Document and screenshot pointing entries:

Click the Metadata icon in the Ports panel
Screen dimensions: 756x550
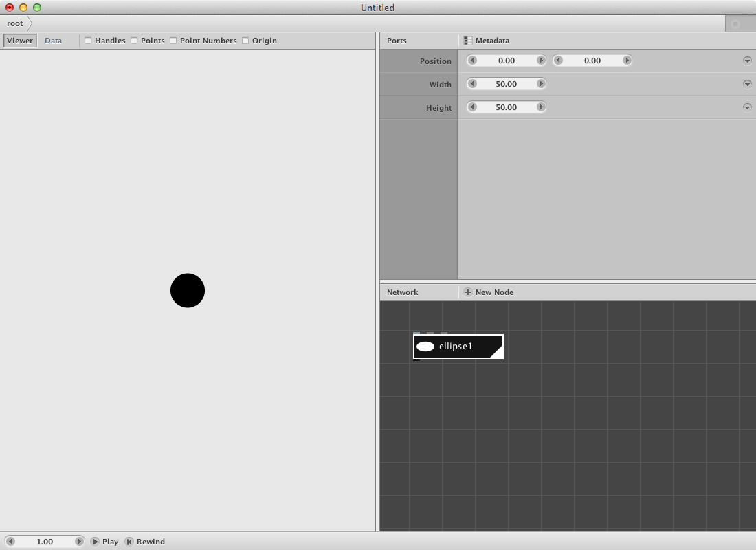click(x=468, y=41)
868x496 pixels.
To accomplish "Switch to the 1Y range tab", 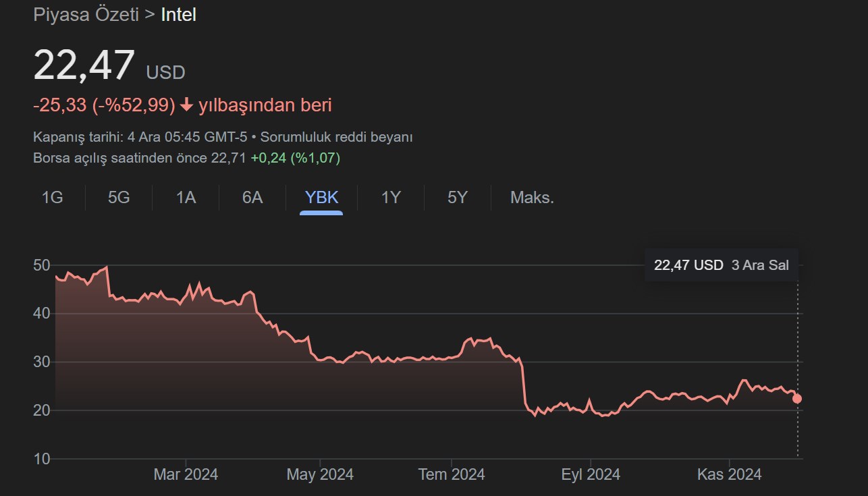I will pos(391,198).
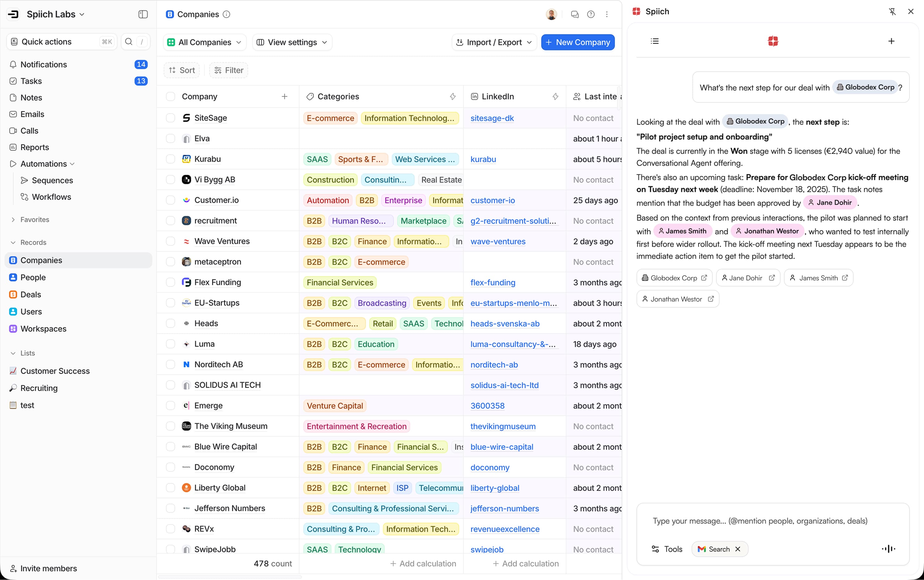Click the voice input waveform icon
The image size is (924, 580).
(888, 549)
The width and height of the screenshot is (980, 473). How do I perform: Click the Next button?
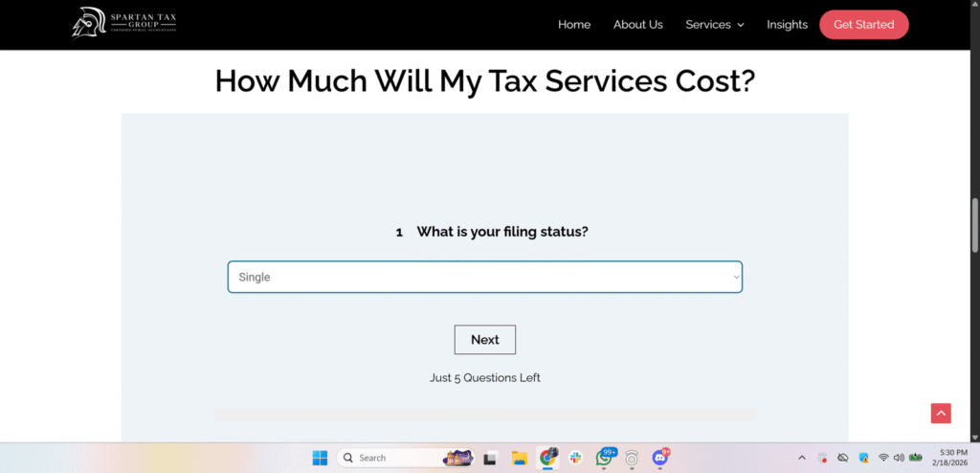pos(484,340)
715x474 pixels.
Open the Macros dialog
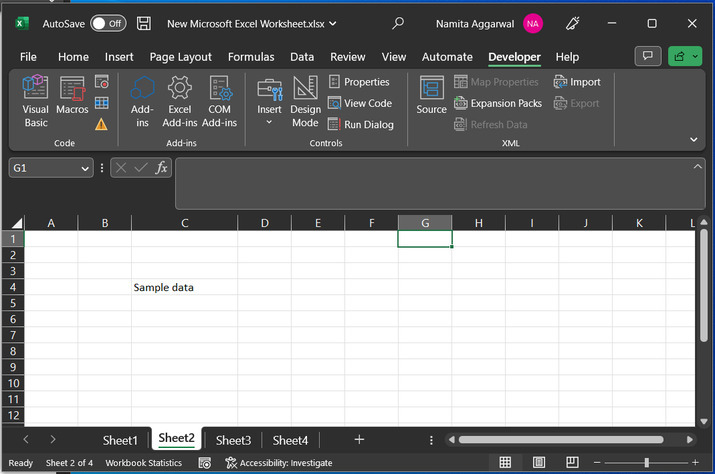click(72, 102)
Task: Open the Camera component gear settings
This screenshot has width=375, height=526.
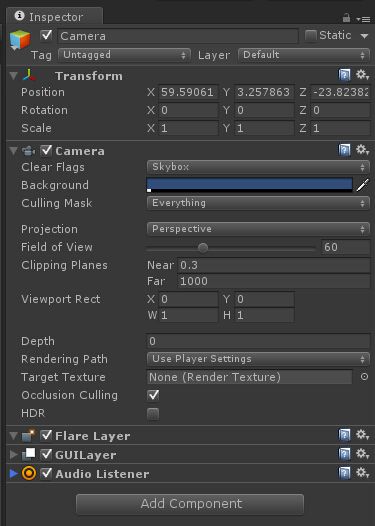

- _TASK REQUIREMENTS_:
Return the lines starting at the one containing "Task: Open the Camera component gear settings" and ending at the end of the entries, both ends included, exactly as they appear, but leave the pictures out.

- _ANSWER TO THE EXERCISE_:
Task: Open the Camera component gear settings
This screenshot has width=375, height=526.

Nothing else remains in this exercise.